Levy et al.7 evaluated the survival of unlinked and linked designs in primary and revision surgeries. The initial survival rate was lower for unlinked prostheses (56% at 367 months) than for the linked prosthesis (84% at 371 months). However, revision surgery in the linked cohort had a lower survival rate (66% at 288 months) than that of revision surgery in the unlinked cohort (72% at 284 months). Unlinked devices revised to linked devices (84% at 271 months) were more reliable than unlinked devices revised to another unlinked device (47% at 284 months). Although the long-term survival of linked TEA prostheses is quite acceptable for the primary surgery, unlinked TEA prostheses should be selected especially for younger and more active patients because of the poorer outcome of revision surgery for primary linked TEA prostheses.

Treatment of Postoperative Instability

Postoperative instability is a major problem common to all unlinked elbow arthroplasties. If instability occurs shortly after surgery, a closed reduction and cast immobilization may maintain reduction. However, conservative treatment often fails and revision surgery is required in most cases.25

Ring et al.19 reported the operative treatment of unstable capitellocondylar TEAs in 12 patients. Three elbows underwent conversion to linked prostheses. In the other nine elbows, an attempt was made to continue with an unlinked prosthesis: three had reconstruction of one or both collateral ligaments, four had component revision, and two had both ligament reconstruction and component revision. At an average follow-up of 6 years, only three elbows had retained a functioning unlinked prosthesis and four elbows had been converted to a linked prosthesis. Thus, 7 of 12 elbows eventually were converted to a linked prosthesis. The authors concluded that the revision of an unlinked total elbow prosthesis to a linked total elbow prosthesis restores elbow function but is technically difficult and there is a high risk of perforation of the humerus and ulna. We always try to stabilize unlinked prosthesis by soft tissue repair before converting to a linked prosthesis. The rotation of the components should be checked carefully because component malposition has been demonstrated to alter the in vitro kinematics and stability of unlinked TEAs.26 In our opinion, surgeons who use unlinked TEAs should always take account of the possibility of future revision surgery to a linked prosthesis. We have successfully treated three patients by converting from an unlinked K-NOW prosthesis to a linked K-NOW SNAP IN prosthesis. The conversion was performed during the initial surgery in one case, and the other two were performed at 2 weeks and at 2 months after initial surgery. For this reason, we usually use a convertible design such as the K-NOW TEA.

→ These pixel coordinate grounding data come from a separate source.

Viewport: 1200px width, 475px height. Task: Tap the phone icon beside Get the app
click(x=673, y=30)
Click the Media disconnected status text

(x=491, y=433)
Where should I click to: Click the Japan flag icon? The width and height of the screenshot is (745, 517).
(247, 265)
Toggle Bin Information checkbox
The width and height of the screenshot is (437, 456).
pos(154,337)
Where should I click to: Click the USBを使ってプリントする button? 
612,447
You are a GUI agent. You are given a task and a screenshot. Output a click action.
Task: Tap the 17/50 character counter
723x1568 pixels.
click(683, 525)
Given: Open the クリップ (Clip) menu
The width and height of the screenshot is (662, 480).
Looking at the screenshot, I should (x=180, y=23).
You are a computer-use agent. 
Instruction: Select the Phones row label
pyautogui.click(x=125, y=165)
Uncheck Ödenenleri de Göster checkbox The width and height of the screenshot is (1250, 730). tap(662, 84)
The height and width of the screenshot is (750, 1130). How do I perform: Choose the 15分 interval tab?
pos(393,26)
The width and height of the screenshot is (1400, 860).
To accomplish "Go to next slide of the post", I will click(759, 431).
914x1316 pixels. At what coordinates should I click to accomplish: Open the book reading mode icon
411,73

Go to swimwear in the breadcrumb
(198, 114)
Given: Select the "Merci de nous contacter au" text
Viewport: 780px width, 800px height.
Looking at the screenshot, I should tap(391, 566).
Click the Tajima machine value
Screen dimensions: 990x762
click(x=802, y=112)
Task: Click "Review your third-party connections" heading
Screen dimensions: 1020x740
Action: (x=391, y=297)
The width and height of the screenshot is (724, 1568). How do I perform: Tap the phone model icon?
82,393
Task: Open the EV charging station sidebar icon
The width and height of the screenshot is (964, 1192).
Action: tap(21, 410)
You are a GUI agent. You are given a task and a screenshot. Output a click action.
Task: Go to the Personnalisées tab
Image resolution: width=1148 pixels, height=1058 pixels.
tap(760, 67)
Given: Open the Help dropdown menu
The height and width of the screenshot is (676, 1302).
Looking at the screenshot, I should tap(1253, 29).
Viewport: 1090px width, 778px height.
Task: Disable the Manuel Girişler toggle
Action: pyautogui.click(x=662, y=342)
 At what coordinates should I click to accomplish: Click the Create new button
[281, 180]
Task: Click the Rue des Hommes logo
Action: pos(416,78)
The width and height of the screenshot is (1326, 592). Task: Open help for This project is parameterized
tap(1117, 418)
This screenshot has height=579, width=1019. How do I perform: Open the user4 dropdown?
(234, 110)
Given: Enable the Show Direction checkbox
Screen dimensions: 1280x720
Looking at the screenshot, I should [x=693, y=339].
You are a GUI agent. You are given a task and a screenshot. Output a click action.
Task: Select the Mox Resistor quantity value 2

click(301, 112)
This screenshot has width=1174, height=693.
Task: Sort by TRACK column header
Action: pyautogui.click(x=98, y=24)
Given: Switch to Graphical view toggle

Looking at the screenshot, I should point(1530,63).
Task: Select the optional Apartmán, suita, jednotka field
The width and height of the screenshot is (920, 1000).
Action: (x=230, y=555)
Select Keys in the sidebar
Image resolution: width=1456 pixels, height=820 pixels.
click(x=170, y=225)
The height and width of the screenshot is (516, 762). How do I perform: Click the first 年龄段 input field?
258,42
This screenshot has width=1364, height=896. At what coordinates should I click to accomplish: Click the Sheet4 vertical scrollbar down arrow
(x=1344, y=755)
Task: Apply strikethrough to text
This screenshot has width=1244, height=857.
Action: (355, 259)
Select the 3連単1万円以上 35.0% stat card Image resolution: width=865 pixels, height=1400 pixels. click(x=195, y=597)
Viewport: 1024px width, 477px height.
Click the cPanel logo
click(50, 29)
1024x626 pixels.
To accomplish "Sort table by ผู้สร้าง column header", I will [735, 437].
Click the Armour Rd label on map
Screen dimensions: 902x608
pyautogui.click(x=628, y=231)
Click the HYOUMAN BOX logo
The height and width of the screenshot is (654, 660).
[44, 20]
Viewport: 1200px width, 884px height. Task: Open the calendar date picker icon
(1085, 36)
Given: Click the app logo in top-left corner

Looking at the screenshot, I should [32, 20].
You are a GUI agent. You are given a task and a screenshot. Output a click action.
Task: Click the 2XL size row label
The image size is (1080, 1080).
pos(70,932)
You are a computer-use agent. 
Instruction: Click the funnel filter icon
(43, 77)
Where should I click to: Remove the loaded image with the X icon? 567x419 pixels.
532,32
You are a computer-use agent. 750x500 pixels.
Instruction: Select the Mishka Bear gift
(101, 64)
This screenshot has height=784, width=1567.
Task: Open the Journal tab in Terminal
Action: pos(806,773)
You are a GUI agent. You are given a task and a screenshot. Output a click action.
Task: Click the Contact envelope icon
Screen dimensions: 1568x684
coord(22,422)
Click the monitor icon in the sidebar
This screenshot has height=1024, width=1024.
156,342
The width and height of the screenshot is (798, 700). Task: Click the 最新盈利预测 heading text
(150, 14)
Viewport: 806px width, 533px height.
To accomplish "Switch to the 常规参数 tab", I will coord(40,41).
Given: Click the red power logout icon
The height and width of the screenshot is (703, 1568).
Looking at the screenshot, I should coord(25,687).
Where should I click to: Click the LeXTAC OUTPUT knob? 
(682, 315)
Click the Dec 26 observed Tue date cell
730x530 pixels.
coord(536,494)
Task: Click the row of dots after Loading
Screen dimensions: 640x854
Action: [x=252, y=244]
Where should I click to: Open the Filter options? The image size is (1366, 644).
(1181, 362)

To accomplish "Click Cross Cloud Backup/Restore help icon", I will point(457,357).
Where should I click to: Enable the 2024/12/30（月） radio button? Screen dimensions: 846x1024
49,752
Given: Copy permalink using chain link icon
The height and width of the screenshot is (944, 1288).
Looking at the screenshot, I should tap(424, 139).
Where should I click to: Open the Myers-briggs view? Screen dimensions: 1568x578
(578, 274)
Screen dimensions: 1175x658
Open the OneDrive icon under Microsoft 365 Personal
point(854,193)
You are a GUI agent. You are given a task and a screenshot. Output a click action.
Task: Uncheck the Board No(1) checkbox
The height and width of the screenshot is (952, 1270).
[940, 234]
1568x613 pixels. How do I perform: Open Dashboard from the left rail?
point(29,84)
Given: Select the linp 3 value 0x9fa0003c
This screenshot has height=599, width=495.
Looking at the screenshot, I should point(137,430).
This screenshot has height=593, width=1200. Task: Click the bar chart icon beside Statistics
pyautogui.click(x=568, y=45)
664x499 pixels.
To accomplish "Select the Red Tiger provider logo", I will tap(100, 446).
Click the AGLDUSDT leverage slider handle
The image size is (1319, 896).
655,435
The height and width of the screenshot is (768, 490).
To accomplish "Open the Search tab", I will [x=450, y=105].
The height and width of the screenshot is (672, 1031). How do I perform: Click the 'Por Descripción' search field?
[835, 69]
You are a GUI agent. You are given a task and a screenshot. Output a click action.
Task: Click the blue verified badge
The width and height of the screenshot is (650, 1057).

Previous radial head resection and synovectomy is reported to increase the risk of instability after unlinked TEA.27 In the study by Schemitsch et al. that compared primary capitellocondylar TEA with capitellocondylar TEA after failed radial head resection and synovectomy, none of the primary capitellocondylar TEAs dislocated postoperatively, whereas TEAs in 6 of 23 patients with failed synovectomy and radial head resection dislocated postoperatively. The reason for this difference is unclear, but it is important to prepare a linked prosthesis or a convertible design for surgery in these patients.

Summary

There is no clear evidence that unlinked TEAs are superior to linked TEAs. However, we believe that unlinked TEAs should be considered for primary TEA, especially for younger patients, because of the poor outcome of revision surgery for primary linked TEA. Improvement of the design of unlinked prostheses and the introduction of less invasive surgical techniques are required to reduce postoperative instability. Further clinical trials are also needed to compare the long-term outcomes between unlinked and linked TEAs.